Acqua pericolosa

Comuni d’Italia con acqua pericolosa

Dopo lo scandalo dell’acqua all’arsenico di 2 anni fa, sono ancora tanti i comuni d’Italia a non essere in regola e, sebbene tutti i cittadini indistintamente paghino il servizio, anche ad oggi non in tutte le case arriva acqua bevibile.

Quasi 1 milione di persone infatti e il più delle volte senza neanche saperlo, porta in tavola acqua considerata non a norma, ovvero acqua ritenuta in regola unicamente attraverso leggi ad hoc. Purtroppo in ancora più o meno 100 comuni d’Italia, l’acqua che arriva nelle case non onora i criteri di sicurezza che il ministero della salute ha istituito per assicurare il benessere dei cittadini. Sfortunatamente in questi comuni d’Italia è molto rischioso anche consumare pane o qualsiasi altro prodotto che contenga l’acqua della zona.

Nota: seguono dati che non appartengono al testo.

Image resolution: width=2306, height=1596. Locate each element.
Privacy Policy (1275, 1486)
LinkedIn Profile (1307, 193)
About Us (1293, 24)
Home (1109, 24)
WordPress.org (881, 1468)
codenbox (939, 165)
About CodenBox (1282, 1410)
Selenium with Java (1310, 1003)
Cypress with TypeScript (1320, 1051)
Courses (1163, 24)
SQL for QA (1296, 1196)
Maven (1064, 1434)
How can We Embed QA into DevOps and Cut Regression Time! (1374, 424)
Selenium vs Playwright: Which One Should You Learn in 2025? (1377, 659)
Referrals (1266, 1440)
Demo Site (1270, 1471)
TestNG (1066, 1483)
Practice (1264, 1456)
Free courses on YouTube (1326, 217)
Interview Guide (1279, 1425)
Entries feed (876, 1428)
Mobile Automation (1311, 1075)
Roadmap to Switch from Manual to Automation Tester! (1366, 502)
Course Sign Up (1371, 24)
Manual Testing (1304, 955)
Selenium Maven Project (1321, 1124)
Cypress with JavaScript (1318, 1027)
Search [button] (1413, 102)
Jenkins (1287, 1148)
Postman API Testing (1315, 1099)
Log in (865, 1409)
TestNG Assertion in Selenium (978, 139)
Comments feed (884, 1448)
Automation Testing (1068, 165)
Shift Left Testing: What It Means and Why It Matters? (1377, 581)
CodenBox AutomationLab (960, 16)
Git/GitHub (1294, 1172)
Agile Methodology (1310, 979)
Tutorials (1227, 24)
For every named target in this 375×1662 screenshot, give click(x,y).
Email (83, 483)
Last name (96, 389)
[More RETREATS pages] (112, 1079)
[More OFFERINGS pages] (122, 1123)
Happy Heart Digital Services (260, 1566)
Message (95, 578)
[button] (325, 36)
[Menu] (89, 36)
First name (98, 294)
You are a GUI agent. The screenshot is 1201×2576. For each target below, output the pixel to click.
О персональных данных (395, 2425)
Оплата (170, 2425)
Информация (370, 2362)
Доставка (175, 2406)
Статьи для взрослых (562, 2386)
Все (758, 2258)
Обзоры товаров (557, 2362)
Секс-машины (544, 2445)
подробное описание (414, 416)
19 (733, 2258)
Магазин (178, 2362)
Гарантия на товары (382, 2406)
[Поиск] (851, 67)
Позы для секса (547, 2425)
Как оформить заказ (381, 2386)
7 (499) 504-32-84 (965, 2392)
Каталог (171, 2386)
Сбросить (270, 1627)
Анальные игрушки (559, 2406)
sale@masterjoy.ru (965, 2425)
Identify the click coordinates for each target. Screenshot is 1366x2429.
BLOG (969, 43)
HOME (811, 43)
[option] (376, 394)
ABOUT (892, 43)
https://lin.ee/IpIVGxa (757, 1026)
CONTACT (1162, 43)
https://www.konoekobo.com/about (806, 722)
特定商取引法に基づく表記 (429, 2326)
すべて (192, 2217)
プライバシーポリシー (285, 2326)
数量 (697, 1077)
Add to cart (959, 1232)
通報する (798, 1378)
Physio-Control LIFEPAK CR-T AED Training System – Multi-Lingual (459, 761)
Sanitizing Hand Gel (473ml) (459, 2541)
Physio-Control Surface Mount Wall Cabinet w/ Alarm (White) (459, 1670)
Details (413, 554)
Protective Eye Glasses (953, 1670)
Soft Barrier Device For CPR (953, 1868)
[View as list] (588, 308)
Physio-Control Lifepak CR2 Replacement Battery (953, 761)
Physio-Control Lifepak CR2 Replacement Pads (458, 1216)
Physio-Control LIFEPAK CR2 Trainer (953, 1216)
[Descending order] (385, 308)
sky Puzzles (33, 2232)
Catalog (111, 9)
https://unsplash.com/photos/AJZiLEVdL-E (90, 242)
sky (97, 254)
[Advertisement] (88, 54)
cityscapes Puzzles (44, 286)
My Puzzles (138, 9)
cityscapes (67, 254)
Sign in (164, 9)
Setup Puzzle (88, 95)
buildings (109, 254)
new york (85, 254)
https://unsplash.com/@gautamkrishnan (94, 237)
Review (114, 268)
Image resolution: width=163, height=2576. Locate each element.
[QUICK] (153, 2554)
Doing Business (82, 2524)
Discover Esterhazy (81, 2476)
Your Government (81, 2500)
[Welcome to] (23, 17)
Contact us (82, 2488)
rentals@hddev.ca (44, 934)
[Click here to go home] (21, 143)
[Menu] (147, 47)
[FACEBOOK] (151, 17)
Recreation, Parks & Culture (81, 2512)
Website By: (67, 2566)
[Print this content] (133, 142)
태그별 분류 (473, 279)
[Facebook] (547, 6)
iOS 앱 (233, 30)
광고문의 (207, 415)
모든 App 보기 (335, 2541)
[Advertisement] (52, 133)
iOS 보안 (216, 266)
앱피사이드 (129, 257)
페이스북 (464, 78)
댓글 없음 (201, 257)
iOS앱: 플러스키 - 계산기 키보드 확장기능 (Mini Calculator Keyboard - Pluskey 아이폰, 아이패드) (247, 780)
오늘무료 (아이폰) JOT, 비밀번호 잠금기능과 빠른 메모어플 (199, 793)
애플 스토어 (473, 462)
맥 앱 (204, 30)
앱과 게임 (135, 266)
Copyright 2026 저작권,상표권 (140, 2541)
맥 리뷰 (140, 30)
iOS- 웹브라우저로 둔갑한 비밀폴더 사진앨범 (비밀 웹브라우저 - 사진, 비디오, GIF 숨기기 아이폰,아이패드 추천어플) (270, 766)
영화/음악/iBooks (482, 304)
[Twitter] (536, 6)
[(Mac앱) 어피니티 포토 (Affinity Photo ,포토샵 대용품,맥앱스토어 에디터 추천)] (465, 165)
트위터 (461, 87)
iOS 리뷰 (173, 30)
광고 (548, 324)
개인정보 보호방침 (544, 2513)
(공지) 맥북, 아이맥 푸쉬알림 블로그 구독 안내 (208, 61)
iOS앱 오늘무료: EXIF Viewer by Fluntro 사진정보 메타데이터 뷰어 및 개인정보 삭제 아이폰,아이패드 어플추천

Ma le abrogazioni che permettono ai comuni d’Italia “fuori legge”di mantenere funzionanti gli acquedotti anche con acque nocive, sono in procinto di decadere e l’ultimo giorno valevole infatti per mettersi a norma è il 31 dicembre 2012, anche se non si sa ancora se la scadenza verrà prorogata ulteriormente o se sarà onorata. La questione riguarda circa 20 comuni d’Italia della Toscana, un piccolo comune in Campania, ma principalmente l’intera regione Lazio, dove addirittura 2 completi distretti, ovvero Viterbo e Latina, con pochissime esclusioni, hanno ancora acquedotti che forniscono acque pericolose. Ma quali sono le sostanze incriminate? I materiali presenti in sovrabbondanza, ma permessi dalle deroghe, sono arsenico, fluoro e boro: l’arsenico è notoriamente cancerogeno, gli altri 2 non sono certamente benefici. Sono ormai oltre 10 anni che si assiste ad una continua battaglia tra i comuni d’Italia, i responsabili della fornitura idrica, i dipartimenti competenti, le associazioni dei consumatori e l’Unione Europea, ma ancora non si intravede la fine.

Addirittura nel gennaio di quest’anno il Tar del Lazio ha condannato le amministrazioni di Ambiente e Salute all’indennizzo dei danni subiti dai cittadini di 5 regioni e cioè agli abitanti di Lazio, di Toscana, del Trentino-Alto Adige, di Lombardia e dell’Umbria, per aver consentito il consumo di acqua con arsenico oltre i valori massimi stabiliti dalla legge, senza per altro informare convenientemente i residenti del rischio che correvano. Pensate che l’arsenico viene indicato dall’Organizzazione Mondiale della Sanità come uno delle cause più frequenti di cancro a polmoni, vescica, rene e pelle. La legislazione consente un limite di sopportazione di 10 mcg/l, ma i comuni d’Italia con abrogazione hanno l’autorizzazione di elevarla al doppio, ovvero a 20 mcg/l, sempre che avvisino la popolazione e permettano ai bambini al di sotto dei 3 anni, alle donne incinta e all’industria alimentare di ottenere acqua effettivamente bevibile. Ma non sono stati decisi dei controlli per appurare che tutto questo succeda realmente.